UGF

Document of Evidence: Public Sector Employees in Samarkand Massively Mobilized to Carry out Reconstruction Works

On July 29, the popular Uzbek news website www.kun.uz  published an article written by the journalist Tura Murod, who had recently been fired for criticizing the massive mobilization of teachers for mandatory “public” works and such as cleaning the streets, weeding and picking cotton, as well as repairing and constructing public buildings.

The journalist had raised this problem during the talk show “Open Studio”of the Uzbek TV channel “Culture and Education” on June 27. “After my appearance in this talk show, I was fired from my job,” wrote Tura Murod.

„Today, one document accidentally fell into my hands“, Tura Murad further wrote in his article.

The document was signed by the Khokim of Samarkand City Vohid Rakhimov and dated on July 10, 2017.

It provides a list of organizations that should send their employees to clean the Shokhi Zinda and Rudaki streets of Samarkand City in connection with the installation of tram lines and street extensions. Due to the tram installation, too old tiny streets shall be extended. Many old houses located alongside the streets therefore need to be tore down and the plots must be cleaned from garbage.

It follows from the document that every city organization received a certain plot of land that it was ordered to clear.

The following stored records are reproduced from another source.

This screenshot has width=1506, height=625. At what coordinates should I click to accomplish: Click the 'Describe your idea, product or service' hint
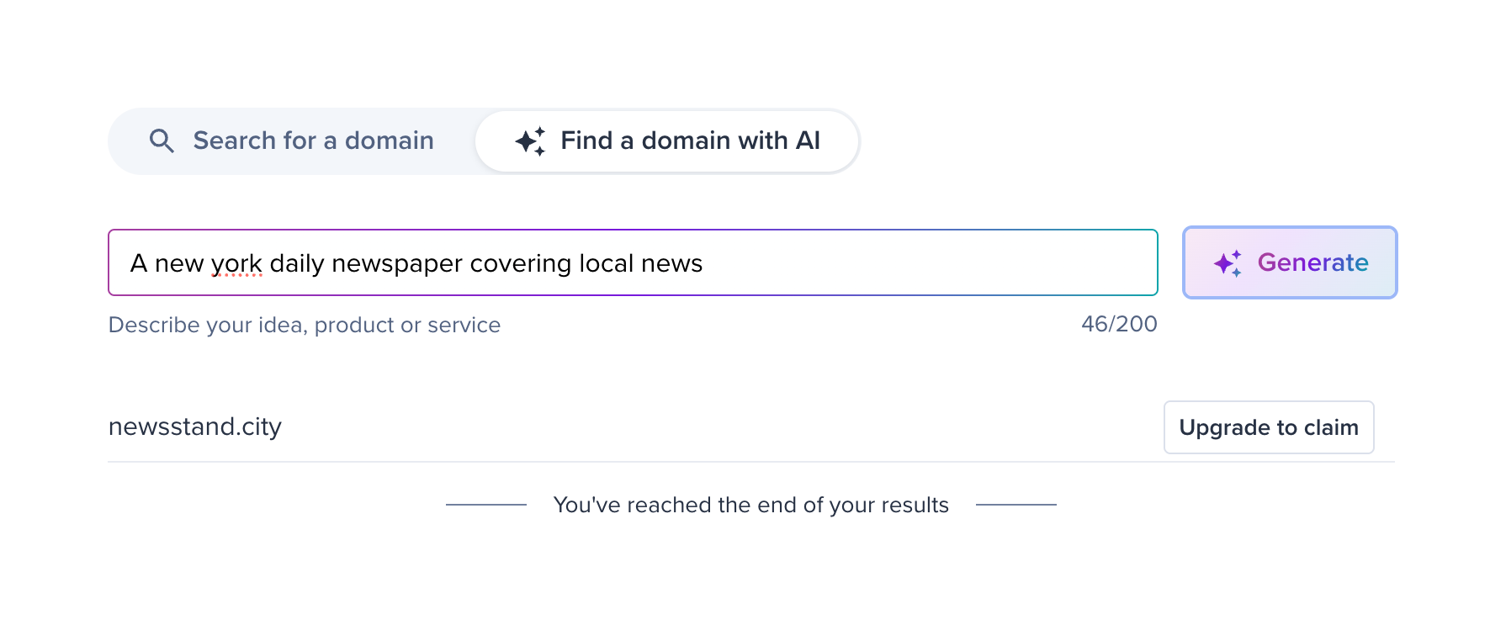(x=305, y=325)
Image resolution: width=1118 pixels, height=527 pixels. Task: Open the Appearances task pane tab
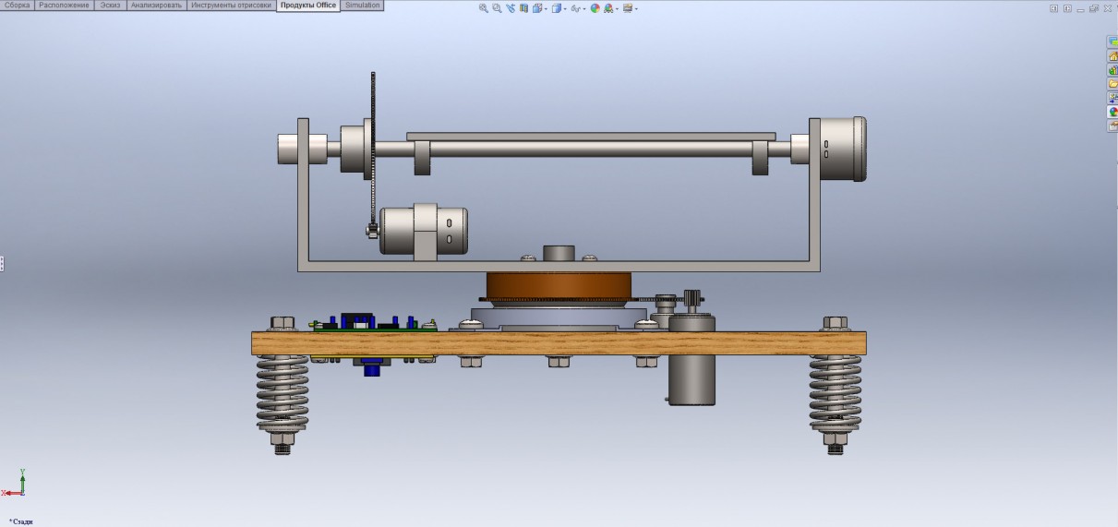click(x=1112, y=112)
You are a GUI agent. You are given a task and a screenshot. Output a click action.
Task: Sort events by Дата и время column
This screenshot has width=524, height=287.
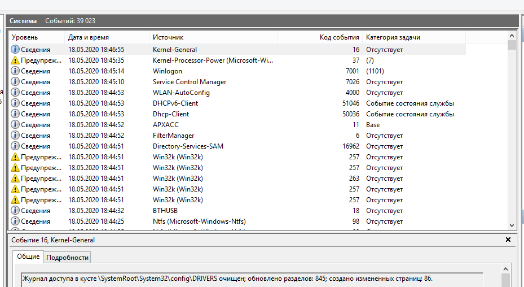coord(107,37)
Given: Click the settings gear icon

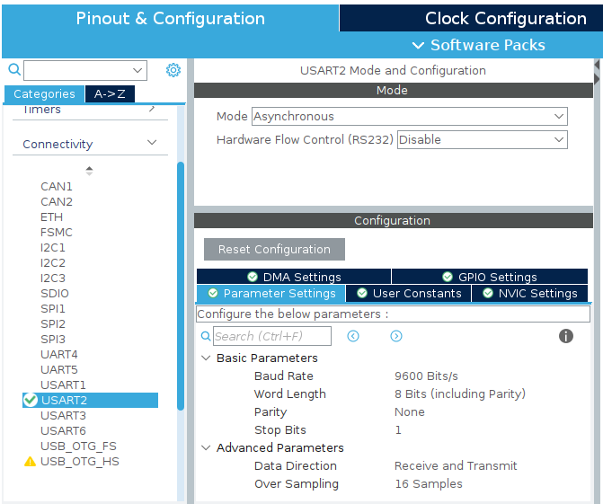Looking at the screenshot, I should pos(173,70).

According to the document, the heads of the public institutions should ensure:

  • that the mobilized staff will tear down the old houses and clean the territories from garbage within 10 days
  • that every manager engages 20 employees from his/her organization every day for construction work
  • employees bring their own working tools: (scrap, chopper, ax, sledge hammer, etc.)

The document provides a list of organizations that must send their employees to public works. They are: the City Sanitary-Epidemiological Station, the City Department of Medicine, gas and electricity organisations, veterinaries, post offices, ecology inspection institutions, the pension fund, twelve academic lyceums, 27 city colleges, three maternity hospitals, the tuberculosis dispensary, the Central City Hospital and twelve public schools.


See the original document here.


Over the past month, the topic of forced labor has been raised by Uzbek newspapers and websites. (The publication of articles on critical issues on websites which are not blocked in Uzbekistan is in itself an extraordinary event).

On July 7, at a meeting with the local senators held at the Press Club in Tashkent, journalist Barchina Zhuraeva asked: “Is it right that teachers in Uzbekistan are forcibly involved in agricultural and other ‘public‘ works? What is the senators’ attitude towards this practice?“

Answering this question, the Deputy Chairman of the Senate Committee on Agrarian, Water Management and Ecology Bakhodir Tojiyev said that no teacher had complained about forced labor at any meeting of members of parliament in various regions of the republic.

The journalist replied: “Not only teachers, but medical workers and kindergarten teachers as well go out to clean the streets. We witness this ourselves”.